When addressing AK Party deputies during a parliamentary group meeting on Tuesday, Prime Minister Recep Tayyip Erdoğan admitted, once again, that the Uludere attack was a “mistake” and pledged that whoever is responsible or the attack will definitely pay the price. “The chief of General Staff, I and our relevant friends [Cabinet members] said the Uludere [attack] was a mistake. … Turkey is a state of law. Whoever makes a mistake pays for it,” the prime minister said.
Turkish fighter jets bombed smugglers, who were believed to be members of the Kurdistan Workers' Party (PKK), on Dec. 28, 2011 on the Turkish-Iraqi border near Uludere in Şırnak province, sparking outrage in Turkey.
The Turkish military stated that the warplanes had targeted the group based on intelligence that suggested a group of armed terrorists would be heading towards the Turkish border to stage attacks on the military.

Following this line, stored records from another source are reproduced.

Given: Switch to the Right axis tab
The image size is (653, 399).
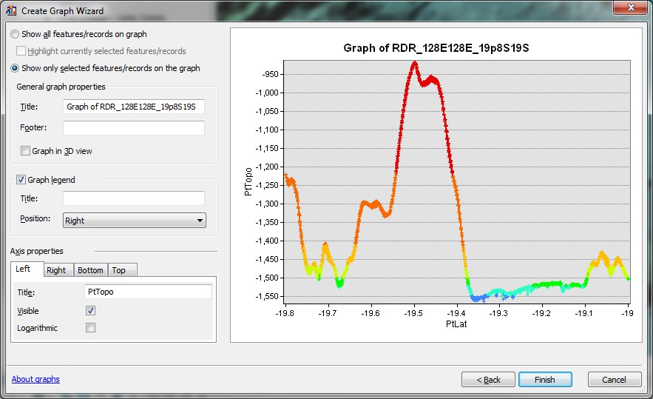Looking at the screenshot, I should (x=56, y=270).

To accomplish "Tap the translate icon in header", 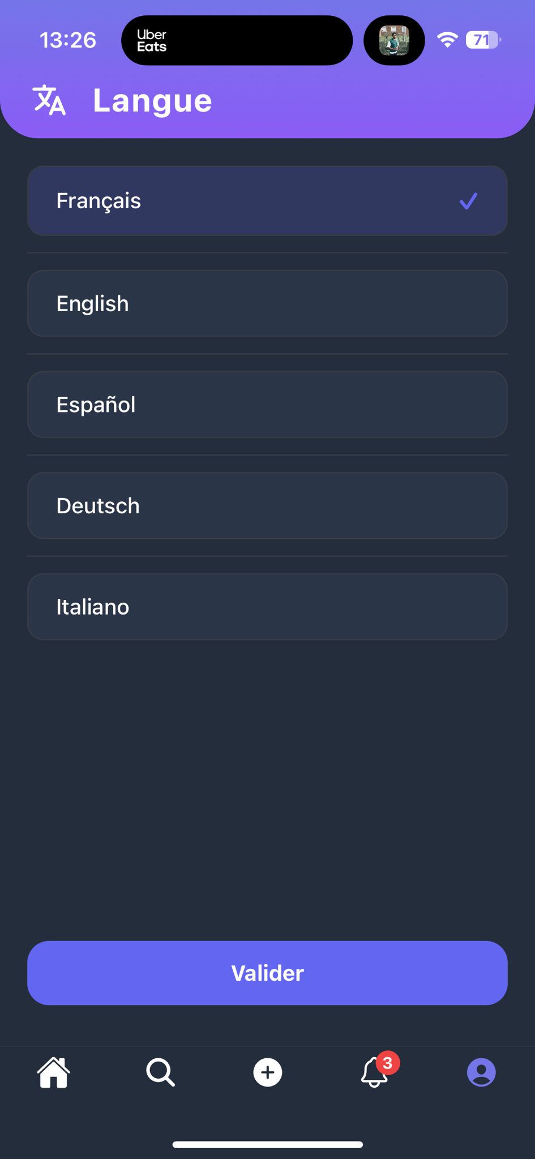I will [49, 100].
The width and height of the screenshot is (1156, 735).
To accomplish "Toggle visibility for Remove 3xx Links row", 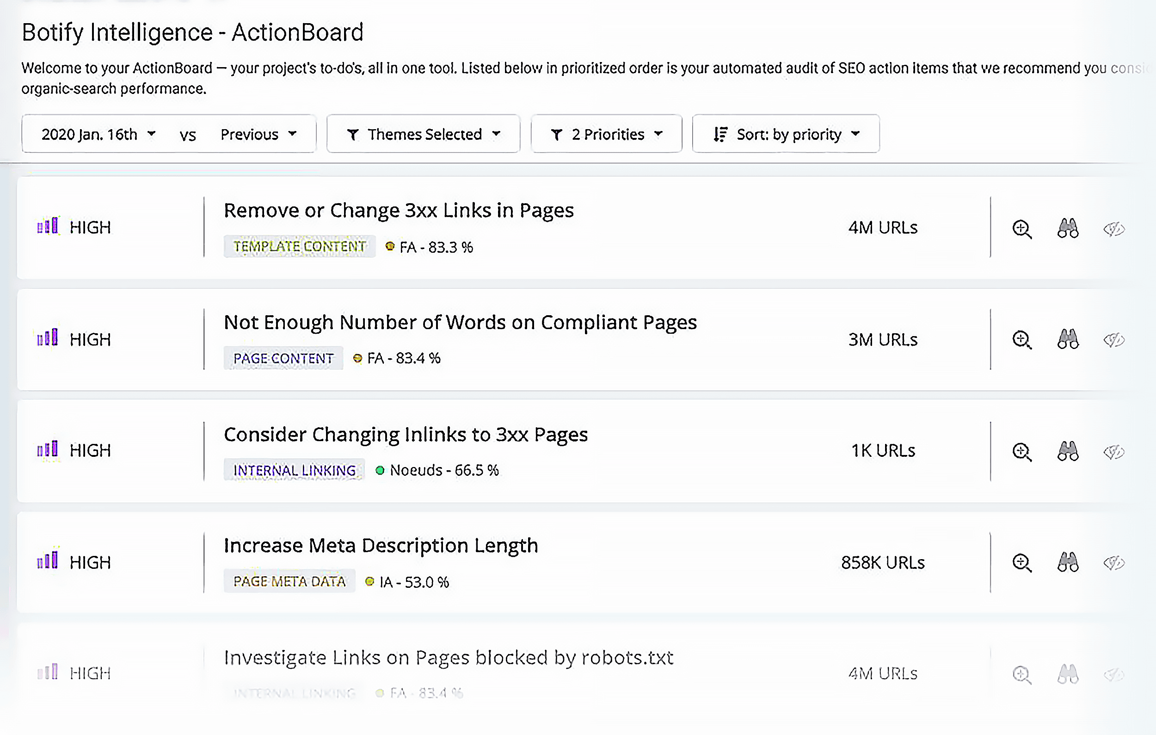I will tap(1113, 227).
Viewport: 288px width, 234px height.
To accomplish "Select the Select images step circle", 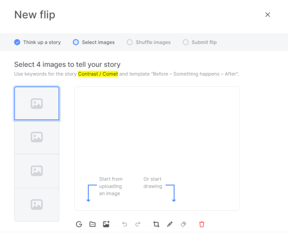I will (x=76, y=42).
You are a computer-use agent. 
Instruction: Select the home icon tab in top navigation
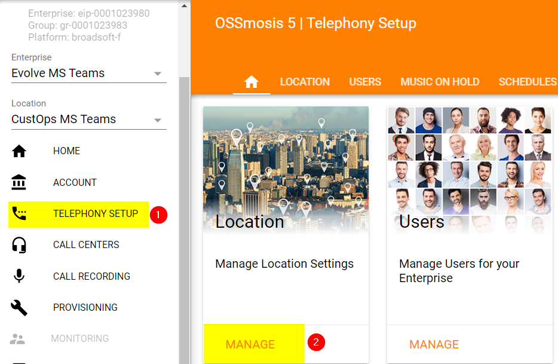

The prime minister defended the Turkish Armed Forces (TSK) in the wake of growing criticism that the TSK relied upon intelligence coming from US drones. “We will not allow anyone to carry out extrajudicial executions against our security forces,” he said. Erdoğan, in addition, implied that smugglers in eastern Turkey may have links to the terrorist PKK as they do not step on land mines planted in the region by the terrorist group. “If you pay attention, you will see that smugglers do not step on land mines. This is thought provoking. Who may have maps [showing locations of landmines]? Smugglers using those maps do not step on land mines. They move in and out of Turkey with great ease,” he said.
The prime minister also dismissed claims that his government is working to cover up facts relating to the Uludere incident, saying an investigation is under way into the incident and such a cover-up is out of question for the AK Party and its government. In addition, Erdoğan complained that some media outlets remain focused on the Uludere attack even though they did not show the same interest in the mass killing of Turkish soldiers in attacks carried out by the terrorist PKK. “I am asking you now. Thirteen soldiers were killed in Silvan, 26 in Çukurca, seven in Reşadiye, 15 in Aktütün, nine in Ulupınar and 12 in Dağlıca. I am not even mentioning the martyrs killed back in the 1990s. I am wondering why they [some media organizations] do not talk about all those slain soldiers,” said the prime minister.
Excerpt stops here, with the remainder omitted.